» **Exercise material**:
++++++++
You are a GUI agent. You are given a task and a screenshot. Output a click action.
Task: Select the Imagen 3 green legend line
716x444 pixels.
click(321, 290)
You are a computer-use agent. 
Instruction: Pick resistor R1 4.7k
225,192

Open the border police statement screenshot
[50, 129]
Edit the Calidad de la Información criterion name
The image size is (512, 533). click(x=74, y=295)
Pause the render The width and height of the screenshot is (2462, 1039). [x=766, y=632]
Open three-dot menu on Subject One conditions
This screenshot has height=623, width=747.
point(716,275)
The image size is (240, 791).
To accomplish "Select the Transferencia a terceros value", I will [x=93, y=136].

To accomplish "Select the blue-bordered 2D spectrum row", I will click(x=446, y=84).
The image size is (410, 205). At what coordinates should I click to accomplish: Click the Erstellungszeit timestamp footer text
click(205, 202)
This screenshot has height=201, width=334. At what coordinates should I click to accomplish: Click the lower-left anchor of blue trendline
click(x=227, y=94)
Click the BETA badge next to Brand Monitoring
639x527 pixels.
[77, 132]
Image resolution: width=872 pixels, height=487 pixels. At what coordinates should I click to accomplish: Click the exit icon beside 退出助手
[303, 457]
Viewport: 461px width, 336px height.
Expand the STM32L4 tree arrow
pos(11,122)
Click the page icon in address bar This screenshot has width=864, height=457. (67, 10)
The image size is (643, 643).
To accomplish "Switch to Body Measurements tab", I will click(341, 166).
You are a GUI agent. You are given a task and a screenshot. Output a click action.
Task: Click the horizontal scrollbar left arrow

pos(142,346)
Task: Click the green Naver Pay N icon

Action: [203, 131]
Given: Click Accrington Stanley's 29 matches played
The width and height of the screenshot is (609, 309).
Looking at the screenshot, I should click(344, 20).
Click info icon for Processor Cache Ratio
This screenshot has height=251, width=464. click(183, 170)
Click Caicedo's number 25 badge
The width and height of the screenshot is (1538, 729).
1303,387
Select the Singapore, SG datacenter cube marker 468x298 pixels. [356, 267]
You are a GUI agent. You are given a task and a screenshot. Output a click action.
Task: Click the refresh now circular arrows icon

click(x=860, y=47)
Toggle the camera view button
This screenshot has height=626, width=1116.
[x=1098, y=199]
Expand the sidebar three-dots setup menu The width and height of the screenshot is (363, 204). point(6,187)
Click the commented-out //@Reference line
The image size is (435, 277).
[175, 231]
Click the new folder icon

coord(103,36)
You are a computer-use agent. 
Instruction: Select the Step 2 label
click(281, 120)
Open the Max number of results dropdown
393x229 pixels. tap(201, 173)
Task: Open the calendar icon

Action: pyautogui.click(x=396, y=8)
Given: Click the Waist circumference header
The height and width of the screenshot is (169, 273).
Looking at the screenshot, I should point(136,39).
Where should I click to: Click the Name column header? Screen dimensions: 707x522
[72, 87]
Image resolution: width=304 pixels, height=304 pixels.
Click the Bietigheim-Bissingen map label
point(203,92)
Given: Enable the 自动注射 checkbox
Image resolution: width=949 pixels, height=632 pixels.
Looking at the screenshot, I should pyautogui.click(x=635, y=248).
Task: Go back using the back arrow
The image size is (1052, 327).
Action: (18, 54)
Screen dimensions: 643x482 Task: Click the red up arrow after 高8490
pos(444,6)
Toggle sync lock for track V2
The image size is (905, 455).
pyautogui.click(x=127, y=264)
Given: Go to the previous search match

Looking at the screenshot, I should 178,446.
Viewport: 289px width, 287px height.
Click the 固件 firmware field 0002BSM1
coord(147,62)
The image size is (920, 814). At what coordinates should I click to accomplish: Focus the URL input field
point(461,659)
++++++++
» **Task item**:
Which lines in the listing hold the word "will"? Copy them out.

» **Reply to the task**:
To accomplish "Select the Transferencia a terceros value", I will [x=93, y=136].
To accomplish "Select the blue-bordered 2D spectrum row", I will click(x=446, y=84).
To accomplish "Switch to Body Measurements tab", I will click(341, 166).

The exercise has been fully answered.